Le temps qui serait nécessaire pour déplier avec précision les rapports entre les quatre protagonistes est principalement employé à revisiter le parcours balisé par le film précédent : en gros, se rendre compte avec horreur qu’on a échangé son corps avec une autre, renouveler sa garde-robe, s’autoriser une cure de malbouffe, faire du gringue à Chad Michael Murray des Frères Scott et jouer du punk de supermarché avec ses copines. Quelques parenthèses éléphantines sont ménagées dans ce programme pour commenter les travers du présent (quelques piques lancées à la parentalité permissive et à la culture de la bienveillance), ou pour faire son mea culpa sur les erreurs du passé (l’ « exotique » magicienne chinoise du premier film est opportunément remplacée par une voyante blanche et on apprend en passant que sa fille restauratrice est devenue une femme d’affaires à succès). De là le sentiment d’un film assez bancal qui ne semble retrouver que par intermittence le mélange de comédie burlesque et de mélo familial discret qui faisait toute l’étonnante réussite de son prédécesseur.
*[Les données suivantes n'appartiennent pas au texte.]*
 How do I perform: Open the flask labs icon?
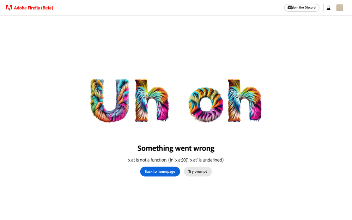(x=328, y=8)
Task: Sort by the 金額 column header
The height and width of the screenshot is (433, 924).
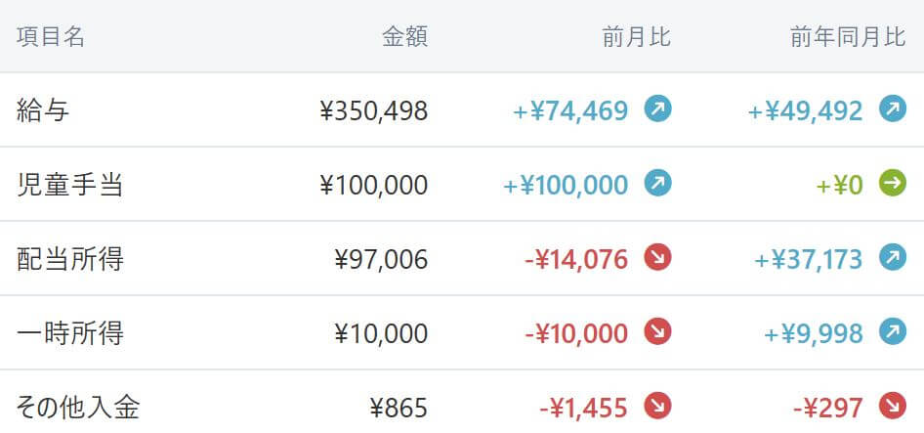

Restent quelques petites astuces de mise en scène (notamment dans les séquences de body swap : au mouvement de grue acrobatique du premier film succède un double panoramique vertical à 360°) et des gags assez drôles, notamment ceux qui tournent autour du vieillissement de Jamie Lee Curtis qui, dans la lignée de ses récents seconds rôles remarqués, cabotine à fond les ballons. Sans doute aussi le plaisir de retrouver (ailleurs que dans un téléfilm Netflix) la vivacité inquiète de Lindsay Lohan, dont les interprétations convaincantes – chez Robert Altman ou Paul Schrader – ont trop souvent été éclipsées par sa vie personnelle. Et enfin, évidemment, cette émouvante croyance qui sous-tend la franchise, selon laquelle une famille peut guérir de tout pour peu que ses membres soient capables de se mettre – au moins pour une journée – à la place les uns des autres.